Mi rammento in Simenon e mi ritrovo in Borges, seduto in una sala che saprà forse di chiesa ma dove il dogma non regna, nonostante certi sforzi, certi corpi in torsioni da scardinare i nervi, alcuni discutono, altri giocano al primeggiare, anche i migliori ne escono con le ossa spezzate, Borges no, rifugiatosi nella ceguera si può anche permettere di discorrere in mezzo a loro, ma non li percepisce davvero o forse li annulla, un consesso di scrittori è un errore mortale, fossero anche per la maggior parte (e quasi sempre lo sono) gente che gioca a recitare la parte dello scrittore o, perdonatemi, si canta artista. Borges conversa perché li ha filtrati, come se possedesse uno di quegli anelli che donano particolari poteri, ne filtra l’essenza, non sono scrittori, altrimenti è meglio fuggire.

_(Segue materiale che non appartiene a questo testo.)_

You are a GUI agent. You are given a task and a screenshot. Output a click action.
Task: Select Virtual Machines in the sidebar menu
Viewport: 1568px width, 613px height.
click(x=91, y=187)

Chi scrive dovrebbe evitare il carrozzone, il carro, neppure appoggiarsi un secondo alle stanghe, evitare la fiatella dello scrivere testone a testone, i premi, i dibattiti, rifinisse il naso (i nasi vanno rifiniti, porcaccia la miseria, si devono addestrare come il tartufo d’un segugio o si cadrà facilmente tra le grinfie dei Tartufi) rifinisse il naso lo scrittore e sentirebbe puzza di lercio anche sui manifesti, le firme incolonnate, liste della spesa politica, fantaccini sociali in marcia verso la sventagliata di mitra, sì, rifletteteci, ci piazzate la firma e finite ad odorare i posteriori delle firme altrui tendendovi, per quanto siate poco elastici, fino a porgere le terga della vostra firma agli scribacchianti che vi seguiranno. Con questo che non vi venga il buzzo di iniziare voi una raccolta, scarligare in questi pozzi è un attimo di questi tempi, per favore, sareste solo in cima al letamaio e la puzza, se ci pensate bene, sale. Così mi pento, miei signori, mi pento per quel pochissimo di me che ho lasciato scivolare in quegli anfratti, ero giovane, avevo belle speranze, così si dice, sono solare e caduto sul fronte orientale (metà si dice ancora, la seconda la si è scordata perché le origini stupirebbero, vedi Klemperer) ma vedrò che non accada, non tanto per voi dato che ignoro ogni cosa della vostra esistenza, salvo una lieve condiscendenza nella lettura, ma per una questione di sanità e disinfestazione.